= Goal of the exercise =
Word for word, repeat each record that follows.

= Records to use =
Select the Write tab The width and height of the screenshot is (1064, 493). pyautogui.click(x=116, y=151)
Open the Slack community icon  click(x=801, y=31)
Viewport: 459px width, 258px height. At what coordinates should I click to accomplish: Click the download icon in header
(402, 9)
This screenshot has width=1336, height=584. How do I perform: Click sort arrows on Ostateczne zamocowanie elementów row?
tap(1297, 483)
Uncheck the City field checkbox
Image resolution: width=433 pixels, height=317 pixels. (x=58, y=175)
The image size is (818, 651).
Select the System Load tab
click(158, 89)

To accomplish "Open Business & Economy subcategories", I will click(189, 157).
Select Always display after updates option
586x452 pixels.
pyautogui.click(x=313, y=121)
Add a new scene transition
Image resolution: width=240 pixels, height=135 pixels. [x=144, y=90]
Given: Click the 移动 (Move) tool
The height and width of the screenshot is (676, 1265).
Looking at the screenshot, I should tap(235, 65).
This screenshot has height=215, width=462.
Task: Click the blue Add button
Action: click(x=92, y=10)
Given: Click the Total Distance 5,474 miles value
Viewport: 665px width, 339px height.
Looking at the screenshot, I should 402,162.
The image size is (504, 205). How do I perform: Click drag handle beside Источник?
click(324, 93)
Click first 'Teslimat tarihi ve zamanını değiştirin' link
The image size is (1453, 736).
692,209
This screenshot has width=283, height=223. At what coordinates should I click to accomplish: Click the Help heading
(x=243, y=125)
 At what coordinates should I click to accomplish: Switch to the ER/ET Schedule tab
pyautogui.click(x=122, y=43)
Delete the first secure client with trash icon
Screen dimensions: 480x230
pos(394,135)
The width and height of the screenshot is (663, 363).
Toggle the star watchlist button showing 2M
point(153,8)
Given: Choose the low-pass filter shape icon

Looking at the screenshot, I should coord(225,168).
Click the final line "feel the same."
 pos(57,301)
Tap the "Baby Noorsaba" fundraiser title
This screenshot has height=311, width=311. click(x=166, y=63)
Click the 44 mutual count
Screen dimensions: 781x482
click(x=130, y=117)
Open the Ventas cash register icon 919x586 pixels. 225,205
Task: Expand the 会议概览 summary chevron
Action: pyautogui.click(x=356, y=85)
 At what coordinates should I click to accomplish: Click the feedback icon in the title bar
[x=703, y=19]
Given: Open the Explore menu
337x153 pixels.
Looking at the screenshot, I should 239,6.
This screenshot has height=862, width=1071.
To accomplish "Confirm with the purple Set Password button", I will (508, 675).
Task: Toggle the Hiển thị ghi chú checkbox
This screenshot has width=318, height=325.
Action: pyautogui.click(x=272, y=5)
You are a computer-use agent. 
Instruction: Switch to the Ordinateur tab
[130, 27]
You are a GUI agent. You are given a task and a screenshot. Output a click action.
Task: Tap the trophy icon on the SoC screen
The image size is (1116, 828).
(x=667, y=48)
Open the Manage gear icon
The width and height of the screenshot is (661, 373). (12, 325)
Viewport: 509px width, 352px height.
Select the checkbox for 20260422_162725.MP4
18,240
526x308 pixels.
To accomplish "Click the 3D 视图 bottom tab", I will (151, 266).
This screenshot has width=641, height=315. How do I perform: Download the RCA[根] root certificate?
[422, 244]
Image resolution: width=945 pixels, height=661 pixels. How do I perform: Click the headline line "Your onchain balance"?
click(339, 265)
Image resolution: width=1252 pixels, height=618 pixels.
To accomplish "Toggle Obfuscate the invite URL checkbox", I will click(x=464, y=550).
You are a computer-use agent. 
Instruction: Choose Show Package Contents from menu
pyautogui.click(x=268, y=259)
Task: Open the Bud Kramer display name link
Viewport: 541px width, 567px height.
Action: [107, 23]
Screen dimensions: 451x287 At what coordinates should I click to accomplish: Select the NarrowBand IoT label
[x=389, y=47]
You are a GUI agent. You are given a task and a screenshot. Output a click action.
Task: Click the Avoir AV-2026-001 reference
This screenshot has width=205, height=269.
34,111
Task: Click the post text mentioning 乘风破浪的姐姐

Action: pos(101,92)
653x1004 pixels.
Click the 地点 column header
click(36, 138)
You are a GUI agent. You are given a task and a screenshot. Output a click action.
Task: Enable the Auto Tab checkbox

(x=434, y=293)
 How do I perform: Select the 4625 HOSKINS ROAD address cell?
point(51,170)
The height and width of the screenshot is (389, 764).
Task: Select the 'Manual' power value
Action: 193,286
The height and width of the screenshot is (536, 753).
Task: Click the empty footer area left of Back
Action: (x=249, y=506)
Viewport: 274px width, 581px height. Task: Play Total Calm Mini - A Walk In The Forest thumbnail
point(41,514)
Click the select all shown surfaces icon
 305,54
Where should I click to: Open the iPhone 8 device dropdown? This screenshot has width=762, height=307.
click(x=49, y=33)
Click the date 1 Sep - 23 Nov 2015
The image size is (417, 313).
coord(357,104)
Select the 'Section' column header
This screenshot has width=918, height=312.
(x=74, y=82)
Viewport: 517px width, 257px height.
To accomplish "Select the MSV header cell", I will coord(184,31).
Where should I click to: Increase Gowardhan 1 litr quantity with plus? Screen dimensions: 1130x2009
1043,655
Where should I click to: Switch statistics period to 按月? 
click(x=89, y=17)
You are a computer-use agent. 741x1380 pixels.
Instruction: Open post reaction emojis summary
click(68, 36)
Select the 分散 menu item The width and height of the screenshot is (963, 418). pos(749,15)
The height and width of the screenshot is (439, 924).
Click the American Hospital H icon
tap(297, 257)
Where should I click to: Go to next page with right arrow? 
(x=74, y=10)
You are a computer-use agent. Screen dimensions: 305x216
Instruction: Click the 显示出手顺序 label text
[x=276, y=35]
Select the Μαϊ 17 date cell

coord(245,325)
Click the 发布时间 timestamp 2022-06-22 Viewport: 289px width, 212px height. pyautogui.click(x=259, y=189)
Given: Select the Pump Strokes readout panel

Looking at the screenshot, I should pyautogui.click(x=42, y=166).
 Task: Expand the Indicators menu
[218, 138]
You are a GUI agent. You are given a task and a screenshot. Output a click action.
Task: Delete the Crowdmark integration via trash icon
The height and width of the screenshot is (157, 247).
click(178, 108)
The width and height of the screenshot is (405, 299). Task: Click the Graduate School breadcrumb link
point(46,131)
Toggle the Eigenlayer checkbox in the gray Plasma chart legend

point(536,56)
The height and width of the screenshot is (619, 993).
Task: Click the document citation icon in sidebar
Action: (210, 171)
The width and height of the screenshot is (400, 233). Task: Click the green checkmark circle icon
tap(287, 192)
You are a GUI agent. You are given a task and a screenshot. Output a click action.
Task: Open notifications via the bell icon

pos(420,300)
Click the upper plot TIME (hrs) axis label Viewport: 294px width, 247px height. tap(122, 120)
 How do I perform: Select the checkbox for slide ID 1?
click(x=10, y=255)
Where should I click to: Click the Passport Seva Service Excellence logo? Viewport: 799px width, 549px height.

= Problem solution =
Select the Write tab The width and height of the screenshot is (1064, 493). pyautogui.click(x=116, y=151)
Open the Slack community icon  click(x=801, y=31)
Viewport: 459px width, 258px height. At what coordinates should I click to accomplish: Click the download icon in header
(402, 9)
This screenshot has width=1336, height=584. How do I perform: Click sort arrows on Ostateczne zamocowanie elementów row?
tap(1297, 483)
Uncheck the City field checkbox
Image resolution: width=433 pixels, height=317 pixels. (x=58, y=175)
The image size is (818, 651).
Select the System Load tab
click(158, 89)

To accomplish "Open Business & Economy subcategories", I will click(189, 157).
Select Always display after updates option
586x452 pixels.
pyautogui.click(x=313, y=121)
Add a new scene transition
Image resolution: width=240 pixels, height=135 pixels. [x=144, y=90]
Given: Click the 移动 (Move) tool
The height and width of the screenshot is (676, 1265).
Looking at the screenshot, I should tap(235, 65).
This screenshot has height=215, width=462.
Task: Click the blue Add button
Action: click(x=92, y=10)
Given: Click the Total Distance 5,474 miles value
Viewport: 665px width, 339px height.
Looking at the screenshot, I should 402,162.
The image size is (504, 205). How do I perform: Click drag handle beside Источник?
click(324, 93)
Click first 'Teslimat tarihi ve zamanını değiştirin' link
The image size is (1453, 736).
692,209
This screenshot has width=283, height=223. At what coordinates should I click to accomplish: Click the Help heading
(x=243, y=125)
 At what coordinates should I click to accomplish: Switch to the ER/ET Schedule tab
pyautogui.click(x=122, y=43)
Delete the first secure client with trash icon
Screen dimensions: 480x230
pos(394,135)
The width and height of the screenshot is (663, 363).
Toggle the star watchlist button showing 2M
point(153,8)
Given: Choose the low-pass filter shape icon

Looking at the screenshot, I should coord(225,168).
Click the final line "feel the same."
 pos(57,301)
Tap the "Baby Noorsaba" fundraiser title
This screenshot has height=311, width=311. click(x=166, y=63)
Click the 44 mutual count
Screen dimensions: 781x482
click(x=130, y=117)
Open the Ventas cash register icon 919x586 pixels. 225,205
Task: Expand the 会议概览 summary chevron
Action: pyautogui.click(x=356, y=85)
 At what coordinates should I click to accomplish: Click the feedback icon in the title bar
[x=703, y=19]
Given: Open the Explore menu
337x153 pixels.
Looking at the screenshot, I should 239,6.
This screenshot has height=862, width=1071.
To accomplish "Confirm with the purple Set Password button", I will (508, 675).
Task: Toggle the Hiển thị ghi chú checkbox
This screenshot has width=318, height=325.
Action: pyautogui.click(x=272, y=5)
You are a computer-use agent. 
Instruction: Switch to the Ordinateur tab
[130, 27]
You are a GUI agent. You are given a task and a screenshot. Output a click action.
Task: Tap the trophy icon on the SoC screen
The image size is (1116, 828).
(x=667, y=48)
Open the Manage gear icon
The width and height of the screenshot is (661, 373). (12, 325)
Viewport: 509px width, 352px height.
Select the checkbox for 20260422_162725.MP4
18,240
526x308 pixels.
To accomplish "Click the 3D 视图 bottom tab", I will (151, 266).
This screenshot has width=641, height=315. How do I perform: Download the RCA[根] root certificate?
[422, 244]
Image resolution: width=945 pixels, height=661 pixels. How do I perform: Click the headline line "Your onchain balance"?
click(339, 265)
Image resolution: width=1252 pixels, height=618 pixels.
To accomplish "Toggle Obfuscate the invite URL checkbox", I will click(x=464, y=550).
You are a computer-use agent. 
Instruction: Choose Show Package Contents from menu
pyautogui.click(x=268, y=259)
Task: Open the Bud Kramer display name link
Viewport: 541px width, 567px height.
Action: [107, 23]
Screen dimensions: 451x287 At what coordinates should I click to accomplish: Select the NarrowBand IoT label
[x=389, y=47]
You are a GUI agent. You are given a task and a screenshot. Output a click action.
Task: Click the Avoir AV-2026-001 reference
This screenshot has width=205, height=269.
34,111
Task: Click the post text mentioning 乘风破浪的姐姐

Action: pos(101,92)
653x1004 pixels.
Click the 地点 column header
click(36, 138)
You are a GUI agent. You are given a task and a screenshot. Output a click action.
Task: Enable the Auto Tab checkbox

(x=434, y=293)
 How do I perform: Select the 4625 HOSKINS ROAD address cell?
point(51,170)
The height and width of the screenshot is (389, 764).
Task: Select the 'Manual' power value
Action: 193,286
The height and width of the screenshot is (536, 753).
Task: Click the empty footer area left of Back
Action: (x=249, y=506)
Viewport: 274px width, 581px height. Task: Play Total Calm Mini - A Walk In The Forest thumbnail
point(41,514)
Click the select all shown surfaces icon
 305,54
Where should I click to: Open the iPhone 8 device dropdown? This screenshot has width=762, height=307.
click(x=49, y=33)
Click the date 1 Sep - 23 Nov 2015
The image size is (417, 313).
coord(357,104)
Select the 'Section' column header
This screenshot has width=918, height=312.
(x=74, y=82)
Viewport: 517px width, 257px height.
To accomplish "Select the MSV header cell", I will coord(184,31).
Where should I click to: Increase Gowardhan 1 litr quantity with plus? Screen dimensions: 1130x2009
1043,655
Where should I click to: Switch statistics period to 按月? 
click(x=89, y=17)
You are a computer-use agent. 741x1380 pixels.
Instruction: Open post reaction emojis summary
click(68, 36)
Select the 分散 menu item The width and height of the screenshot is (963, 418). pos(749,15)
The height and width of the screenshot is (439, 924).
Click the American Hospital H icon
tap(297, 257)
Where should I click to: Go to next page with right arrow? 
(x=74, y=10)
You are a computer-use agent. Screen dimensions: 305x216
Instruction: Click the 显示出手顺序 label text
[x=276, y=35]
Select the Μαϊ 17 date cell

coord(245,325)
Click the 发布时间 timestamp 2022-06-22 Viewport: 289px width, 212px height. pyautogui.click(x=259, y=189)
Given: Select the Pump Strokes readout panel

Looking at the screenshot, I should pyautogui.click(x=42, y=166).
 Task: Expand the Indicators menu
[218, 138]
You are a GUI agent. You are given a task and a screenshot. Output a click action.
Task: Delete the Crowdmark integration via trash icon
The height and width of the screenshot is (157, 247).
click(178, 108)
The width and height of the screenshot is (405, 299). Task: Click the Graduate School breadcrumb link
point(46,131)
Toggle the Eigenlayer checkbox in the gray Plasma chart legend

point(536,56)
The height and width of the screenshot is (619, 993).
Task: Click the document citation icon in sidebar
Action: (210, 171)
The width and height of the screenshot is (400, 233). Task: Click the green checkmark circle icon
tap(287, 192)
You are a GUI agent. You are given a task and a screenshot. Output a click action.
Task: Open notifications via the bell icon

pos(420,300)
Click the upper plot TIME (hrs) axis label Viewport: 294px width, 247px height. tap(122, 120)
 How do I perform: Select the checkbox for slide ID 1?
click(x=10, y=255)
Where should I click to: Click the Passport Seva Service Excellence logo? Viewport: 799px width, 549px height.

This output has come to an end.